--- Избранный текст ---
—————

Еще одним подтверждением влияния философии буддизма на мировоззрение и творчество писателя выступают дневниковые заметки Галины Кузнецовой, которая 29 сентября 1932 года отмечала, что в период работы над продолжением «Жизни Арсеньева» Бунин был серьезно увлечен буддизмом: «И. А. читал мне переводы обращенья Будды к монахам, восхищаясь высокой прелестью и общим строем этой речи. <…> Рассказал, как был в Кеннэди и видел в священной библиотеке пальмовые дощечки с начертанными на них круглыми знаками – буддийские книги» . Более того, продолжает Кузнецова, через несколько дней Бунин сказал, что буддизм уже давно привлекает его своей философией бытия, возможностью вечного перерождения души человека и вытекавшим отсюда отношения людей к миру. «После обеда разговаривали в кабинете о Будде, учение которого И. А. читал мне перед тем, – пишет в дневнике 2 октября 1932 г. Кузнецова. – От Будды перешли к жизни вообще и к тому, нужно ли вообще жить и из каких существ состоит человек. И.А. говорил, что дивное уже в том, что человек знает <…> и что мысли эти в нем давно» .
Таким образом, совершенно очевидно, что буддистские мотивы в художественном повествовании о жизни Алексея Арсеньева имеют у писателя не случайный, а глубоко закономерный характер.
5. Заключение
Подводя итог, следует отметить, что Бунин, безусловно, не только довольно хорошо знал философско-мировоззренческую сущность учения Будды и осознанно употреблял его специфическую терминологию («карма», «цепь перерождений», «вселение души в новую обитель», «жизнь как страдание»), но и творчески использовал мотивы буддизма при создании «Жизни Арсеньева». Поэтому столь важен анализ философско-религиозного контекста романа, над которым писатель работал в зрелом возрасте и в самом расцвете таланта, когда уже во многом определилось характерное своеобразие его творческого метода. Художественное бытие героев и многочисленных персонажей «Жизни Арсеньева» имеет то методологическое значение, что автор с позиций уже сложившегося миропонимания ретроспективно оценивает течение дней своей юности, осознанно включая в них мотивы буддизма.

—————

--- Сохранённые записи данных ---
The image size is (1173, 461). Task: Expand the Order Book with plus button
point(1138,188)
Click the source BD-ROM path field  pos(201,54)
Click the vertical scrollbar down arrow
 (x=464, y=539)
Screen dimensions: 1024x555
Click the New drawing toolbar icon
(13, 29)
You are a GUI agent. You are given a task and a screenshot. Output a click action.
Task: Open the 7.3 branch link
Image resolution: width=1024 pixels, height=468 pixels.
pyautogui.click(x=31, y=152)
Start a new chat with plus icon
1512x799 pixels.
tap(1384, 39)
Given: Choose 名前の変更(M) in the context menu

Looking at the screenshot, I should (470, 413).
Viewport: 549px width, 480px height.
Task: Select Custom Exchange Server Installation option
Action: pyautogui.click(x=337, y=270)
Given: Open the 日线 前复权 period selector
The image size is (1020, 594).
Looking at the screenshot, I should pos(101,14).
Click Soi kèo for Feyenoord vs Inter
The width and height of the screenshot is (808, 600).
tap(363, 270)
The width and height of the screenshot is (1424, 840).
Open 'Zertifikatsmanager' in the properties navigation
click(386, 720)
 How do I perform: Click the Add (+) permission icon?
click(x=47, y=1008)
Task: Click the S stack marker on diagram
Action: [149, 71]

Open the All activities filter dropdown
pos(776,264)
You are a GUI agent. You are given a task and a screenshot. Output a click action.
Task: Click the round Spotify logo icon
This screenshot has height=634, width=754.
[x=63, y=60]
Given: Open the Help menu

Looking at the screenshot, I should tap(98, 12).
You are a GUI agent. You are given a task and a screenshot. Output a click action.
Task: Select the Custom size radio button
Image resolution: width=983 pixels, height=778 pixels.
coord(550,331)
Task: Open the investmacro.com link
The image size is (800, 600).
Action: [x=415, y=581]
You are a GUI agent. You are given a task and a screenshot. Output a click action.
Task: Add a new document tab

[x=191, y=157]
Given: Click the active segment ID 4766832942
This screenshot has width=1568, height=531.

—————

--- Задача 1 ---
Изложите короче абзац избранного текста, который начинается словами «Подводя итог, следует отметить». Основные факты нужно сохранить.
--- Задача 2 ---
Ответьте по избранному тексту на вопросы:
(а) Какой датой помечена дневниковая запись Кузнецовой о том, что Бунин во время работы над продолжением «Жизни Арсеньева» был серьезно увлечен буддизмом?
(б) Что Бунин видел в священной библиотеке, когда был в Кеннэди?
(в) Какие буддийские термины, согласно заключению, осознанно употреблял Бунин?
Листинг служит отдельным материалом и с избранным текстом не связан.

--- Решение задания 1 ---
Бунин хорошо знал философско-мировоззренческую сущность учения Будды и сознательно использовал его терминологию («карма», «цепь перерождений», «вселение души в новую обитель», «жизнь как страдание»). Мотивы буддизма он творчески применил при создании «Жизни Арсеньева». Поэтому важен анализ философско-религиозного контекста романа. Писатель работал над ним в зрелом возрасте и в расцвете таланта, когда своеобразие его творческого метода уже во многом определилось. Художественное бытие героев романа имеет методологическое значение: автор с позиций сложившегося миропонимания ретроспективно оценивает дни своей юности и сознательно включает в них мотивы буддизма.

--- Решение задания 2 ---
(а) 29 сентября 1932 года.
(б) Он видел пальмовые дощечки с начертанными на них круглыми знаками, то есть буддийские книги.
(в) «Карма», «цепь перерождений», «вселение души в новую обитель», «жизнь как страдание».